Even if you have a vent fan in the bathroom, if it is 20 years old or more, it may be undersized or just plain worn out. The other thing I see a lot in older homes is bathrooms that vent into the attic. Who came up with this brilliant idea? I don’t know, but if he is still around, he deserves a smack in the head! Venting hot, moist air into the attic causes mold growth, rotten wood in the rafters and trusses, and rusty soffit vents. Get some flexible vent hose and get that air moved outside!
Leaks often make themselves known pretty quickly, either as water on the bathroom floor or as water spots on the ceiling below. But it isn’t unusual for seepage to happen out of sight. Under the toilet is a classic example of a prime seepage spot, where water simply soaks into the subfloor, under the tile, unbeknownst to the unsuspecting homeowner.
It is possible for the floor to be completely rotten in an 18” radius all around the stool without even knowing it. I can’t tell you the number of times I have disconnected a toilet only to find that the only things stopping the toilet from falling through the floor were a layer of tile and the cast iron pipe that the toilet connects to!
Water leaks can also travel down the outside of sully lines, dripping inside walls or in other unseen locations. Be prepared to make those repairs properly and permanently while the bathroom is opened up or they will just get worse and worse over time.

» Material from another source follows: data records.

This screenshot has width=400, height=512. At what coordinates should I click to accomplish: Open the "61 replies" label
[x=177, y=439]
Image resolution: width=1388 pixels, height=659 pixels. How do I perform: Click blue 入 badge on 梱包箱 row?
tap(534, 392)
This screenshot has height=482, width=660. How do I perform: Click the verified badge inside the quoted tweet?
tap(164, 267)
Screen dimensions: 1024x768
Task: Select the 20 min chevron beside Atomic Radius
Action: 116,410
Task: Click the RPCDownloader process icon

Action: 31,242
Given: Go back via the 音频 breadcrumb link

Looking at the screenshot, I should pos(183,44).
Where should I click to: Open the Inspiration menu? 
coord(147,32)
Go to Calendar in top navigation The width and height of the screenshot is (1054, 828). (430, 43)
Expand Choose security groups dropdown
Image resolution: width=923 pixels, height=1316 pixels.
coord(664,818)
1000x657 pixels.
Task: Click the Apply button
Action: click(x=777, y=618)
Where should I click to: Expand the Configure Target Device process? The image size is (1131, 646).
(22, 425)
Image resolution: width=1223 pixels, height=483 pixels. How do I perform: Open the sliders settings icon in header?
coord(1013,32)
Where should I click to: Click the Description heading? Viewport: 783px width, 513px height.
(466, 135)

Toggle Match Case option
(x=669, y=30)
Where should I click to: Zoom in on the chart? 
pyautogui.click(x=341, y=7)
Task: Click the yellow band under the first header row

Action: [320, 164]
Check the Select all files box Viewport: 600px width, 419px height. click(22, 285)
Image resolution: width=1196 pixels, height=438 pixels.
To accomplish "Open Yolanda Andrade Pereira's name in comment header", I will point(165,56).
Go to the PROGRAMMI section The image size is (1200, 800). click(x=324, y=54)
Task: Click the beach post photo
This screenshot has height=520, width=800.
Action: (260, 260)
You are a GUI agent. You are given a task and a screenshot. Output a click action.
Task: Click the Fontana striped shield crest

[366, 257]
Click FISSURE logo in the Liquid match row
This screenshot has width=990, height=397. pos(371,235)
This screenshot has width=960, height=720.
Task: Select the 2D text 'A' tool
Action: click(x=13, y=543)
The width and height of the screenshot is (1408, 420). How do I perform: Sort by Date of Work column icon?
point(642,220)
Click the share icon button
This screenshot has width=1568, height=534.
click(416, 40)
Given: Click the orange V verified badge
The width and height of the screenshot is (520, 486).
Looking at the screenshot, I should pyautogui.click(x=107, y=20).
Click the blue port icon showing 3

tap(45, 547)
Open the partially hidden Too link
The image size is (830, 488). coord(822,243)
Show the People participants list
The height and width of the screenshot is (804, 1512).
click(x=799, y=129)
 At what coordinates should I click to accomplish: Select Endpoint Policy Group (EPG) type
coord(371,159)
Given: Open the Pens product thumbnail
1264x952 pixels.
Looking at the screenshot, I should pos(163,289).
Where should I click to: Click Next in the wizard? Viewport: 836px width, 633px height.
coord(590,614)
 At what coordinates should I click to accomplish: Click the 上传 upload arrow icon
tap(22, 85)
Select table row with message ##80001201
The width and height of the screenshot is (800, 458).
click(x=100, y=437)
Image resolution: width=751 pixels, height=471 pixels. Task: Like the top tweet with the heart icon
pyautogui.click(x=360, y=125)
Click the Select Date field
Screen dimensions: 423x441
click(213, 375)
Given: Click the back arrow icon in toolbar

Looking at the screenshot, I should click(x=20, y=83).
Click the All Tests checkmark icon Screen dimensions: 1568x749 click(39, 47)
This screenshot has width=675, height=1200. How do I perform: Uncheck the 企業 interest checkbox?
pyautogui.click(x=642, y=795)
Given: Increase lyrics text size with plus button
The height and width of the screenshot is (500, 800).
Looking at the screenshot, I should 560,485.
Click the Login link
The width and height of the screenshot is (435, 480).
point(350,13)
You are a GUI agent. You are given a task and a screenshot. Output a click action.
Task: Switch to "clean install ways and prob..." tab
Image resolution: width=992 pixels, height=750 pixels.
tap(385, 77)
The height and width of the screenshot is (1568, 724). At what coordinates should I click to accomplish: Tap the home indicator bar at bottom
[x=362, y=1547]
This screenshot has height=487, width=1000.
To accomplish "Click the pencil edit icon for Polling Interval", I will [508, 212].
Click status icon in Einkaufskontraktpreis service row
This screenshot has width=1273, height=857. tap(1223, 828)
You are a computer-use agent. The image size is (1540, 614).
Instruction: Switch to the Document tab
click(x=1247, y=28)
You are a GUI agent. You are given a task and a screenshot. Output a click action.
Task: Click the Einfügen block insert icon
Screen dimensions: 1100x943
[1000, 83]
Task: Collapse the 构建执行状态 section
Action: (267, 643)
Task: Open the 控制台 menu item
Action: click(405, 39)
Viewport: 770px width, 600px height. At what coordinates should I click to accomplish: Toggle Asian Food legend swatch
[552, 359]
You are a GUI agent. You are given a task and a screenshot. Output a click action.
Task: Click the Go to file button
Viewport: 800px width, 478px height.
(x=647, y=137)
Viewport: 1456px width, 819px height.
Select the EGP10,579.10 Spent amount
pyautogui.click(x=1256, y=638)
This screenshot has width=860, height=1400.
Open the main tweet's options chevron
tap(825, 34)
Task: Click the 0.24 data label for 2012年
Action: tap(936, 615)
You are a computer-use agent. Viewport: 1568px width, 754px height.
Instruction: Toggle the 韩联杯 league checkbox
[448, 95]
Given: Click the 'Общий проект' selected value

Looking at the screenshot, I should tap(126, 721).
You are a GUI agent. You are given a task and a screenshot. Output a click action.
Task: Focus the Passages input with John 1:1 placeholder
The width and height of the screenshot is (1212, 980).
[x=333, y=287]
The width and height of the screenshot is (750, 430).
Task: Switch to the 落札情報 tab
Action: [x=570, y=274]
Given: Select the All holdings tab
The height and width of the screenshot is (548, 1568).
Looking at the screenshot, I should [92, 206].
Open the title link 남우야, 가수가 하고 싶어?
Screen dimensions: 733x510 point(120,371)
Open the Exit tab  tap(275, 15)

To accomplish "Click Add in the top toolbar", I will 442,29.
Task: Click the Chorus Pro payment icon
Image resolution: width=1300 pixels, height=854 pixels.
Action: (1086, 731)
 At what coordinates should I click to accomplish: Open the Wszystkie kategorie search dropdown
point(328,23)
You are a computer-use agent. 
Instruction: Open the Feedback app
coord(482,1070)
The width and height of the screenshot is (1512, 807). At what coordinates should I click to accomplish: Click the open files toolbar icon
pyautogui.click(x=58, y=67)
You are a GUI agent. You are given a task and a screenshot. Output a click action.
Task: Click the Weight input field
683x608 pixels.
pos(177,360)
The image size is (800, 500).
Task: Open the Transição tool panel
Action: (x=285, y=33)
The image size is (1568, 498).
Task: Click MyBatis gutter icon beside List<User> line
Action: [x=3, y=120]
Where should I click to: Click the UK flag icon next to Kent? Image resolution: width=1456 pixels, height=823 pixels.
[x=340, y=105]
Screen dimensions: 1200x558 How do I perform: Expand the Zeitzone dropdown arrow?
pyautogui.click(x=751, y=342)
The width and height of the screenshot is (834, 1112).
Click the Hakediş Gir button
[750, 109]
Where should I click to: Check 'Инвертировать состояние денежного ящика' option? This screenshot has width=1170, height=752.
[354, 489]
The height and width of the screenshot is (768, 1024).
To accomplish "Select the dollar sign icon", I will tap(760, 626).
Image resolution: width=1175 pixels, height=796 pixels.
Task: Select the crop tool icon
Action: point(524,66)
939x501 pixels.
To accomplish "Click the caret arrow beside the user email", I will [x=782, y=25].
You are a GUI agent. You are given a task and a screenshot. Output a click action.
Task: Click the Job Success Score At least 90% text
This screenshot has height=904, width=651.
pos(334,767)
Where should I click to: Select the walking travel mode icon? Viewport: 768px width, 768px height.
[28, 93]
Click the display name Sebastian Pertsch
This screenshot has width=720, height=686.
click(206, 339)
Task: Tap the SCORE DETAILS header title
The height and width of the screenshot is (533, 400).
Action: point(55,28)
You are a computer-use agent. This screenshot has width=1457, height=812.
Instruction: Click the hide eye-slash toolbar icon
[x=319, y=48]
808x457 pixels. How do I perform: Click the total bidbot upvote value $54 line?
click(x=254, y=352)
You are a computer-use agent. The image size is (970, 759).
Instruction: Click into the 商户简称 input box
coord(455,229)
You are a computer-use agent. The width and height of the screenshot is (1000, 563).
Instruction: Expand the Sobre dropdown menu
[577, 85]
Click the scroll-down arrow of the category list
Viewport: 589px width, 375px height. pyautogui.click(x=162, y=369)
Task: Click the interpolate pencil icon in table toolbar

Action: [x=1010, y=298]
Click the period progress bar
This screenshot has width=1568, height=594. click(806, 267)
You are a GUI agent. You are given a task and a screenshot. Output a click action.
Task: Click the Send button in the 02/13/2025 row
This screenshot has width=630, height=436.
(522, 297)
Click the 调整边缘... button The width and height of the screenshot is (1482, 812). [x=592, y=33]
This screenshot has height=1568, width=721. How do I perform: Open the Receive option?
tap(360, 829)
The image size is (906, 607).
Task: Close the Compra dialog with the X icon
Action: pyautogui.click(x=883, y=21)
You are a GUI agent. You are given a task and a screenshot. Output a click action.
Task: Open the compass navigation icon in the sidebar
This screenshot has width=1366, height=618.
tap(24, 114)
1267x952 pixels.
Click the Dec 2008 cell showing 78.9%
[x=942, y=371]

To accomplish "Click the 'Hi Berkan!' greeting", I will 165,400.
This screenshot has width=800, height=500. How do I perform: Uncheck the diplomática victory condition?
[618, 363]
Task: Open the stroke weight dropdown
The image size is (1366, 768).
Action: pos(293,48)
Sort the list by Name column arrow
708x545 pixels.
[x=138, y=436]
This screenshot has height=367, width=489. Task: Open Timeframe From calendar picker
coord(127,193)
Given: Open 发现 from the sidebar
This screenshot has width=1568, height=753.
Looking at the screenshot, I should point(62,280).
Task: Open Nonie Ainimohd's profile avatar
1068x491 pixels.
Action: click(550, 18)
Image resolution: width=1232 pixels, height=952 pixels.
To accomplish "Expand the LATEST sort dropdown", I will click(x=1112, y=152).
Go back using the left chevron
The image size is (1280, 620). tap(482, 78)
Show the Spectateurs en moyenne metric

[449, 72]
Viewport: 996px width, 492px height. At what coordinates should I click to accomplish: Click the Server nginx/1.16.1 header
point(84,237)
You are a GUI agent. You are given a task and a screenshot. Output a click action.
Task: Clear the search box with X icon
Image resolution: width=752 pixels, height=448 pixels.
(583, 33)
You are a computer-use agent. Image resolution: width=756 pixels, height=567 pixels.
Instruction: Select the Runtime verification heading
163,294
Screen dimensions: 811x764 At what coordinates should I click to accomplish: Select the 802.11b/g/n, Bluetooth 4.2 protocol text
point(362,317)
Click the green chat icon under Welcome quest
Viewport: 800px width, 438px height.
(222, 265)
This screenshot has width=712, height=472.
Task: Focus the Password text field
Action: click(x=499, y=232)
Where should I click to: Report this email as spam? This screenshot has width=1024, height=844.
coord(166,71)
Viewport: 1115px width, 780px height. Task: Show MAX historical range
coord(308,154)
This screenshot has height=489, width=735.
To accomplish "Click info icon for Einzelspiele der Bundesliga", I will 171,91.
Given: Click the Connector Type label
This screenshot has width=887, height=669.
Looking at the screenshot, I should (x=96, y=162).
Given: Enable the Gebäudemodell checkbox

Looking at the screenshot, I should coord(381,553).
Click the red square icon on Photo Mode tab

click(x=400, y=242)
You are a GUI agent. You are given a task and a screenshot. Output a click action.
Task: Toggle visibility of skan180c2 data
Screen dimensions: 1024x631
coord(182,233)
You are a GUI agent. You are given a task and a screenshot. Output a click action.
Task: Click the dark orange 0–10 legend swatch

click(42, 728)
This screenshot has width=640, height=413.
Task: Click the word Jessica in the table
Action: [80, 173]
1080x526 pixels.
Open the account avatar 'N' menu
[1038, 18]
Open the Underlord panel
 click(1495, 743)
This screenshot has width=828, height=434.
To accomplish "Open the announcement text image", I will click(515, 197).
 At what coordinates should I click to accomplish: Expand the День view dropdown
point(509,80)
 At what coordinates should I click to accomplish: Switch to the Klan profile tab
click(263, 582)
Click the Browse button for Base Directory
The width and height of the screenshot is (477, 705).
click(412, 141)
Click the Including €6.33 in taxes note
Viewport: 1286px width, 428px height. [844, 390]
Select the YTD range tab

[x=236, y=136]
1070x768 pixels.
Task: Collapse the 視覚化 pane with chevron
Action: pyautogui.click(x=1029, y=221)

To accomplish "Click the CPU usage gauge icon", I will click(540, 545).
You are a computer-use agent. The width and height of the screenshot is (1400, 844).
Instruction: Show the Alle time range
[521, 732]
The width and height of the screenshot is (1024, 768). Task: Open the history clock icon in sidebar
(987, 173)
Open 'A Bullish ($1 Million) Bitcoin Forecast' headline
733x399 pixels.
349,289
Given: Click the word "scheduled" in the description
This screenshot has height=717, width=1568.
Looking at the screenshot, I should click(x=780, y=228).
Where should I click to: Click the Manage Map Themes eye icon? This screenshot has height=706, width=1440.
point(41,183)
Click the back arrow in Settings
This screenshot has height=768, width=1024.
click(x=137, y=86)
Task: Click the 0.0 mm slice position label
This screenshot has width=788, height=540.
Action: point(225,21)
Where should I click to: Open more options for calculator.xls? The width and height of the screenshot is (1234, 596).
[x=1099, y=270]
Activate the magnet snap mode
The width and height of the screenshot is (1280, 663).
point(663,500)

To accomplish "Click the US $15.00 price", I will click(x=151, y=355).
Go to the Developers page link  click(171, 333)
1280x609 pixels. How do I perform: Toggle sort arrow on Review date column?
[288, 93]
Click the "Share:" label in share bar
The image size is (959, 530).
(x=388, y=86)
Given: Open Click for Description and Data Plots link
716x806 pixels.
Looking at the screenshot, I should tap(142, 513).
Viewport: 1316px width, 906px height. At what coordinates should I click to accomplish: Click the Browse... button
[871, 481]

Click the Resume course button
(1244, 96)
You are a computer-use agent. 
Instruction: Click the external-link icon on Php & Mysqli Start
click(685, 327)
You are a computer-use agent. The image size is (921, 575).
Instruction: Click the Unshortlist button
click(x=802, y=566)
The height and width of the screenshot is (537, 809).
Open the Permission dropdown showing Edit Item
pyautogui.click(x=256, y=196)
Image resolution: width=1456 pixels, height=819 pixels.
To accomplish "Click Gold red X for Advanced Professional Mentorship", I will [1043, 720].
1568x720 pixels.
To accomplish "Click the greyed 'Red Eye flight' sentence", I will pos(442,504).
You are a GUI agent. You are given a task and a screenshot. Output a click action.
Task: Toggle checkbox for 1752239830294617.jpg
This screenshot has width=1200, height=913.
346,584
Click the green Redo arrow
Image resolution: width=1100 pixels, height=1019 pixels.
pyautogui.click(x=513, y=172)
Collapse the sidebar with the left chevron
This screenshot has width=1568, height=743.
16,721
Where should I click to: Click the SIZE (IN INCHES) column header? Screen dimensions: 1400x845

Fixtures are, in the end, a matter of aesthetics and personal taste. I’m not going to tell you that you have to keep an old clawfoot bathtub if you really want to install a spa. It’s your house! But I do recommend that you think about the style and period of your old house, and choose new fixtures that reflect the heritage of the old house. After all, I have pulled out plenty of harvest gold and olive green porcelain fixtures in my day, and I don’t see those coming back into style anytime soon.
As for restoring a bathroom to its original look, there are plenty of companies out there producing reproductions of vintage fixtures out there. On the other hand, you can often find a classic pedestal sink or clawfoot bathtub in good shape at a local salvage shop or even on Craigslist, if you are willing to take your time and shop around.